Start of EXTRACTED RECORDS

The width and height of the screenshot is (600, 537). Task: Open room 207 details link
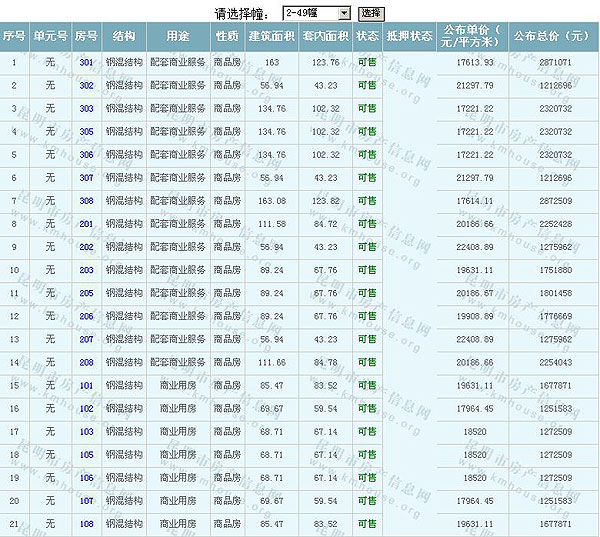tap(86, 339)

End of EXTRACTED RECORDS
Start of EXTRACTED RECORDS

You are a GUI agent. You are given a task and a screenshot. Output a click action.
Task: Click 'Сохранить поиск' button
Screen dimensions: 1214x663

End of EXTRACTED RECORDS

**THE TASK:** Out of the data above, set down the lines from the one with "Task: Click 'Сохранить поиск' button" to the one with "Screen dimensions: 1214x663", both included, exactly as written and with no additions.

**ANSWER TO THE PROBLEM:**
Task: Click 'Сохранить поиск' button
Screen dimensions: 1214x663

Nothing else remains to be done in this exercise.